Supreme Court of Florida
Dec 16, 1982
424 So. 2d 751 (Fla. 1982)

Opinion

No. 61645.

December 16, 1982.

William L. Coalson of Greene Greene, Jacksonville, for petitioner.

Dale E. Krout, Jr., Bar Counsel, Tallahassee, for respondent.


Samuel Essie Barket, Jr., having previously been a member of The Florida Bar who was suspended therefrom on January 7, 1976, petitions for reinstatement to membership in good standing in The Florida Bar. A hearing was held before a referee who found Mr. Barket morally equipped to resume a position of honor and trust among the ethical practitioners at the bar. He also found, however, since Barket has been out of the practice of law for over six years and because the evidence falls far short of showing that Barket has kept abreast of the law and is equipped and professionally competent to practice law, that Barket's readmission should be conditioned upon his successful completion of the Florida bar examination. Barket petitions for review on the issue of whether he must take the bar examination. The Florida Bar does not contest the finding that Barket is morally fit to again practice law, but insists that he should take and pass the bar examination.
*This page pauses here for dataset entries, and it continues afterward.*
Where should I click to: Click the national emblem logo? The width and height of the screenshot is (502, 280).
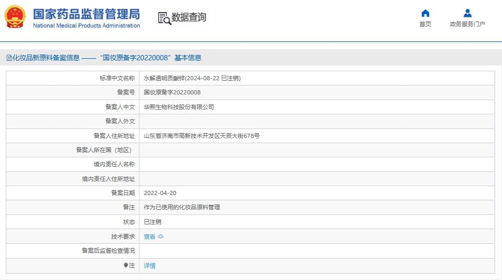click(x=15, y=17)
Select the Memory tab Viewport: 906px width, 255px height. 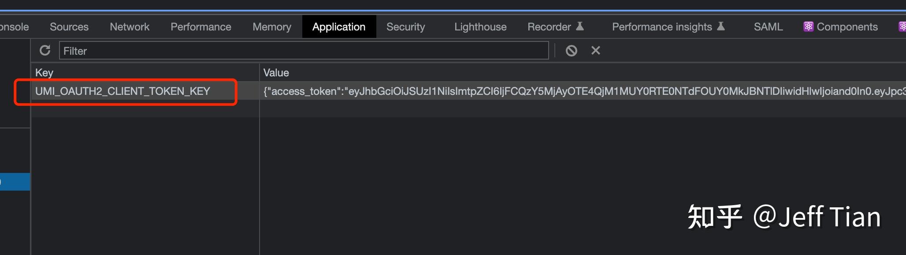point(272,27)
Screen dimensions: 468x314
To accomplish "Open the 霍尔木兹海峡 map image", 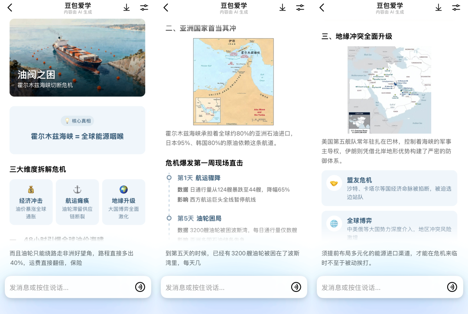I will 233,82.
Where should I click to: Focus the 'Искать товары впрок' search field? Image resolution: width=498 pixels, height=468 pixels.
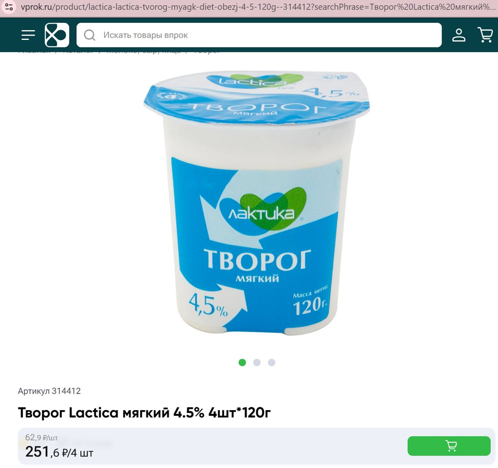(259, 35)
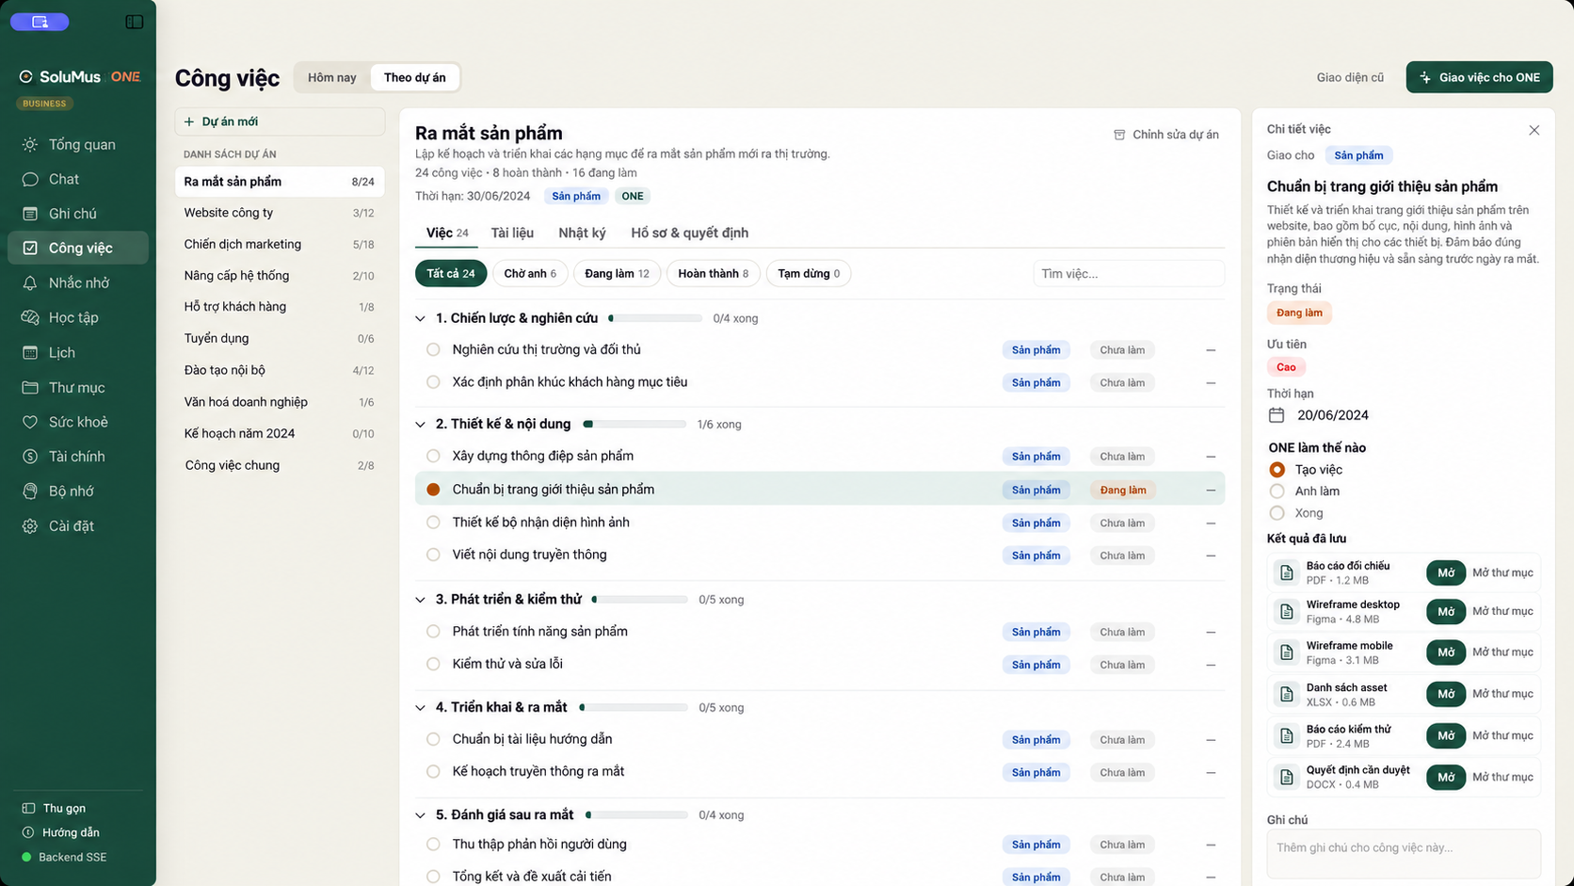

Whether the requirement of one's taking the bar examination should be a condition to being readmitted, when the suspension has continued over three years, is largely a judgment call. The purpose of a bar examination is to test one's minimal competency to practice law. When a referee determines that one's legal competency to return to the practice of law after a long suspension is not proved, it is proper to require, by testing, a demonstration of that competence. Because each petitioner is different, whether it is proper to require a successful passing of a bar examination as a condition for reinstatement must be considered on a case by case basis. No such requirement was found in The Florida Bar In re Efronson, 403 So.2d 1305 (1980), where Efronson had maintained a large law library, read advance sheets and session laws, and had positive third party testimony that he had kept up with developments in the law. In that case The Florida Bar did not urge examination. Nor did it do so in The Florida Bar In re Warren, 408 So.2d 223 (Fla. 1981). The facts of Warren are not reported in the opinion, but it is represented that Warren had maintained a high degree of proficiency by working as a legal intern. In The Florida Bar In re Davis, 397 So.2d 690 (Fla. 1981), this Court required a suspended lawyer who had been an active legal intern in Alabama to take the Florida and ethics parts of the examination even though the referee did not recommend it.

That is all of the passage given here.